Sure, I am not complaining about that. Again, Sailfish OS is great (!!!!!), no doubt about it. Unfortunately, I need a daily driver instead of carrying 2 phones with me.

Once Jolla will understand that, I am prepared to get back. Until they don't, they will need to find users elsewhere. I can ditch a lot of bloat from my life, but unfortunately, ability to use public transport is not one of them.


How is Bluetooth used in public transport? I don't think I've ever seen that so I'm curious what nifty solution this is. Are you meant to check in via Bluetooth so you can't have multiple people use the same subscription in different trains or so? Does it open station gates? Give you real-time travel information without needing internet or them having to put up fragile displays at rural stops?


I would not sey they are ignorant - rather, some things are unfortunately just not possible with their staffing and budget. Connecting Android bluetooth blobs compiled against bionic libc via glibc Linux distro to a container running Android emulation is one of these things.

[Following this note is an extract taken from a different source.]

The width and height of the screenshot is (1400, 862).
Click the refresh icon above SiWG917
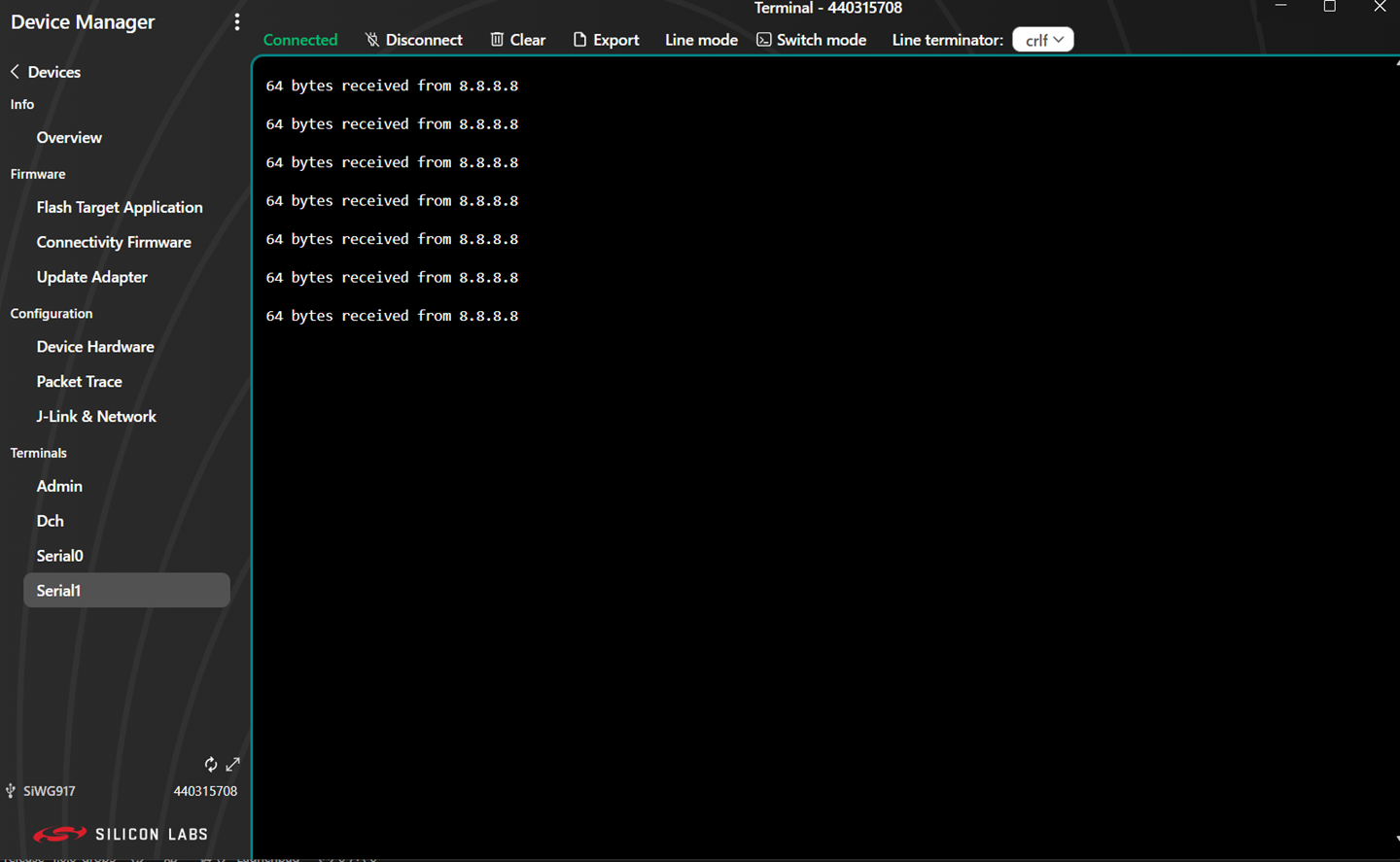coord(211,765)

Support for vital features needed for normal life is a must. And all available resources should be put into it as it is making their OS viable for usage. No android application support, no users.

I have struggled for 2 years. Most users wont.


Put yourself in their place for a minute. There's a thousand to-dos, including this Bluetooth pass-through feature. If you try to get around to all of them, you need to hire more people, either telling them up front that you won't be able to pay their salary or just not mentioning that until after they've done the work. Or you need to find more paying customers, but you're already trying to do that. Every minute spent on that also is a minute lost on making a better product. How to allocate the available time optimally? It's not as simple as "they're ignoring the community completely".

Saying that this is not a product for you because there's other devices out there without this problem: entirely fair, but that's not the same thing


On the other side, docker is just installation system, so why even care.